Чья это была инициатива? Судя по «Запискам», самой Дашковой. Получив указ о назначении президентом, она проговорилась императрице: «у меня уже готовы и суммы, необходимые на содержание Российской Академии, придется только купить для нее дом». По подсчетам княгини, хватило бы и 5 тыс. рублей, которые Екатерина II ежегодно выделяла «из своей шкатулки» на переводы классических авторов. «Прежние директора… смотрели на них как на свои карманные деньги». В тот же день наша героиня получила от государыни 6 тыс. рублей на новую звезду. Кажется, между ними царило полное согласие.

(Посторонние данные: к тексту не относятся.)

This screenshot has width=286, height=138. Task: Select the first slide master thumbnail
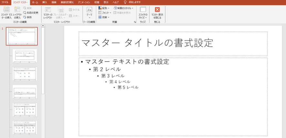[x=22, y=36]
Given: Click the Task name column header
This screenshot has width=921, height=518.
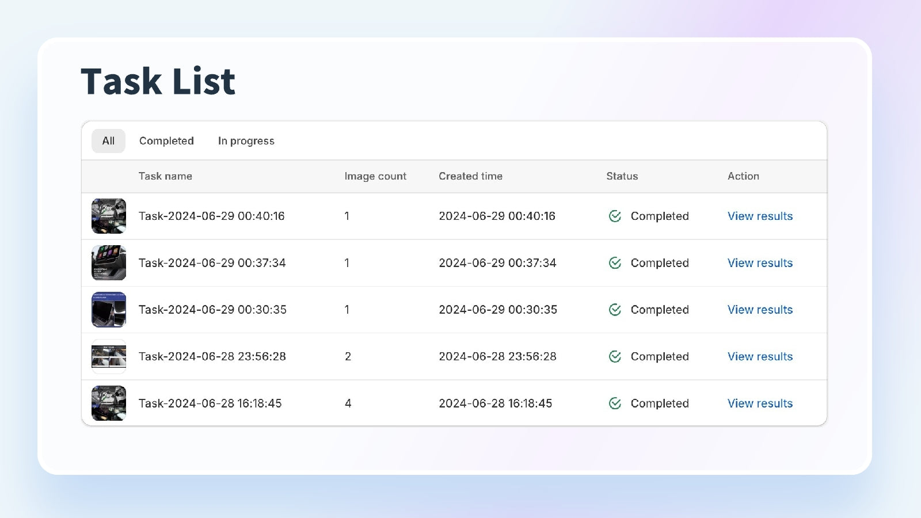Looking at the screenshot, I should pos(165,176).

Однако в реальности назначение на пост президента последовало более чем через два месяца после описанного разговора – 30 октября. Значит, Екатерина II думала, и думала основательно. О чем? Как переподчинить и влить в новое учреждение структуры, которые занимались сходным делом до Дашковой.
Из мемуаров следует, что Российская академия возникла как бы в чистом поле – на пустом месте. Княгиня предложила – императрица спохватилась: в самом деле, почему мы до сих пор не озаботились… Но на деле предшественники были. С 1735 по 1738 г. работало Российское собрание при Академии наук, где подвизались Ломоносов и Тредьяковский. Оно не вылилось в особый центр по изучению русского языка, поскольку тогдашняя академия в Петербурге все внимание уделяла точным наукам – они отвечали потребностям времени. Но ко второй половине века само время изменилось. В 1771 г. было основано Вольное российское собрание при Московском университете. В нем вместе с Фонвизиным Херасковым, Княжниным состояла и Дашкова. Собрание ставило своей целью широкую публикацию русских авторов, а через их книги приобщение публики к ценностям родного языка. Одновременно в Северной столице при Академии работала группа переводчиков, которые должны были подготавливать тексты античных и современных европейских писателей для отечественного читателя. Это «Собрание, старающееся о переводе иностранных книг на российский язык», созданное в 1768 г. Проект «Собрания» составляли образованные вельможи круга Орловых – В.Г. Орлов, А.П. Шувалов и тогдашний статс-секретарь императрицы Г.М. Козицкий. Екатерине II следовало подумать, как уничтожение «Собрания» повлияет на ее отношения с теми из сторонников, кто «старался о просвещении», но на дух не переносил Дашкову.